Data centers, EVs to drive surge in Apec electricity use

APEC Outlook Projects Near-Doubling of Electricity Demand by 2060, Driven by Data Centers and EVs

December 28, 2025

A new regional energy outlook warns that the rapid expansion of data centers and the mass adoption of electric vehicles (EVs) are set to dramatically reshape electricity demand across the Asia-Pacific, presenting both a critical challenge and an investment opportunity for the coming decades.

According to the ninth edition of the APEC Energy Demand and Supply Outlook, electricity generation across the 21-member Asia-Pacific Economic Cooperation economies could surge to 32,690 terawatt-hours by 2060, a significant increase from 18,971 TWh in 2022. This projected growth of up to 96 percent underscores a fundamental shift from direct fossil fuel consumption to electrification in transport, buildings, and industry. Kazutomo Irie, Chairman and President of the Asia-Pacific Energy Research Centre (APERC) which produced the report, stated that the analysis aims to support member economies "in navigating the evolving energy landscape by identifying key challenges and opportunities in the energy sector."

The report identifies two primary engines for this demand surge.
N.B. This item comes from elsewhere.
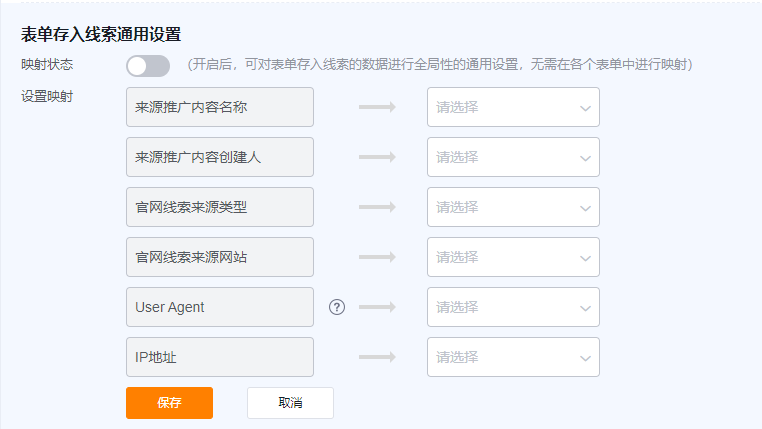The height and width of the screenshot is (429, 762).
Task: Open dropdown for 官网线索来源类型 mapping
Action: click(x=513, y=207)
In transport, EVs are projected to constitute about 60 percent of the vehicle fleet by 2060 under current policies, potentially rising to 96 percent if economies achieve their stated climate targets. While this shift will sharply reduce oil consumption, it will place substantial new demands on power grids. Concurrently, in the buildings sector, power consumption continues its upward trajectory, primarily fueled by the rapid proliferation of data centers and associated artificial intelligence workloads, even as efficiency improvements moderate growth in other areas.

To meet this soaring demand while decarbonizing, the energy mix is poised for a profound transformation. The share of renewables in electricity generation is forecast to more than double, reaching 55 percent by 2060 under current policies, up from 26 percent in 2022. If more ambitious targets are met, this share could climb to 64 percent. This expansion will coincide with a steep decline in coal-fired generation, projected to fall by 56 to 74 percent, while natural gas supply is seen rising by 58 percent under current policies, highlighting its role as a transitional fuel.
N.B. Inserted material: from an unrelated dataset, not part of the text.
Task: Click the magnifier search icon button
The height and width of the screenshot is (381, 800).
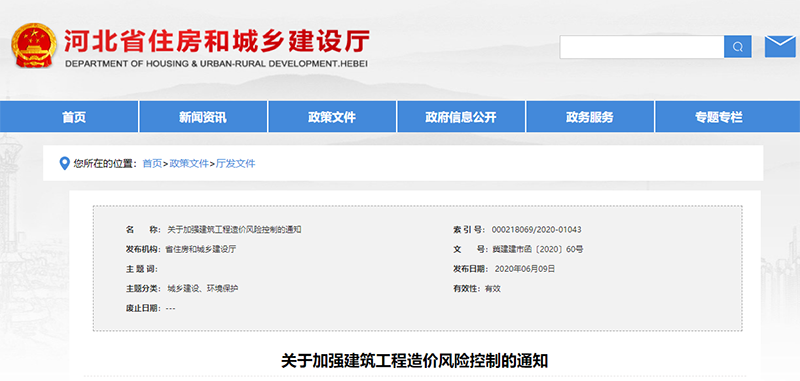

The scale of the required infrastructure investment is monumental. APERC estimates a cumulative investment need of $57 trillion in the power and hydrogen sectors from 2025 to 2060 under current policies, escalating to $91 trillion if full emissions-reduction targets are pursued. Although reduced fossil fuel use could yield savings of approximately $5.4 trillion, these would be far outweighed by the massive spending required for renewable generation, grid modernization, energy storage, hydrogen infrastructure, and backup capacity.
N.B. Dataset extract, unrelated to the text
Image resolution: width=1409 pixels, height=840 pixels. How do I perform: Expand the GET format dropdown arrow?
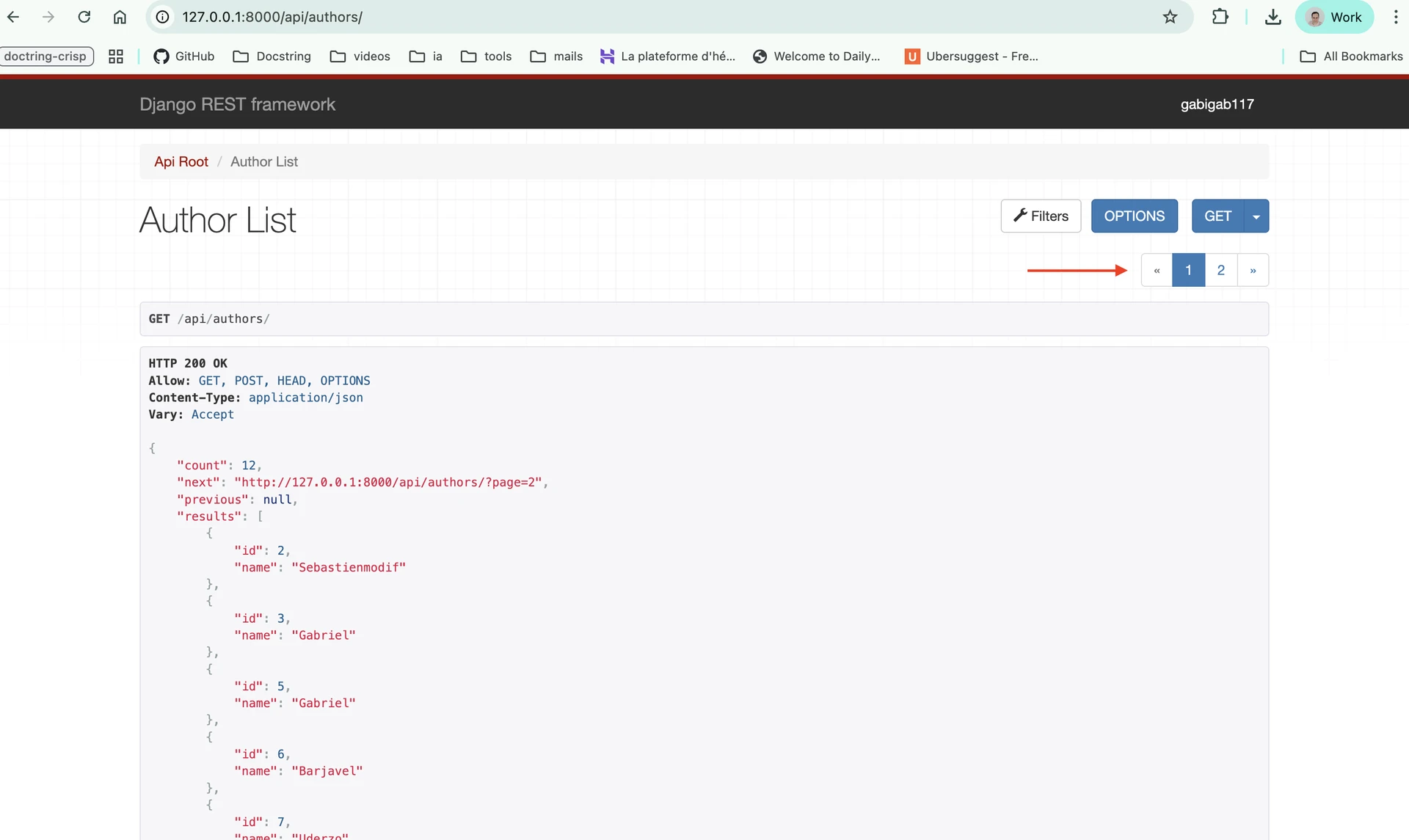[x=1256, y=216]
The outlook emphasizes that the window for effective action is narrowing. As electricity demand outpaces overall energy consumption, economies face urgent pressure to expand grids and deploy low-carbon technologies to manage the transition without exacerbating price volatility or compromising supply security. Eduardo Pedrosa, Secretary General of the APEC Business Advisory Council, underscored the collective nature of the challenge, noting that "No economy can secure reliable, affordable and sustainable energy alone," and that policy decisions in the next decade will disproportionately impact regional investment, prices, and security.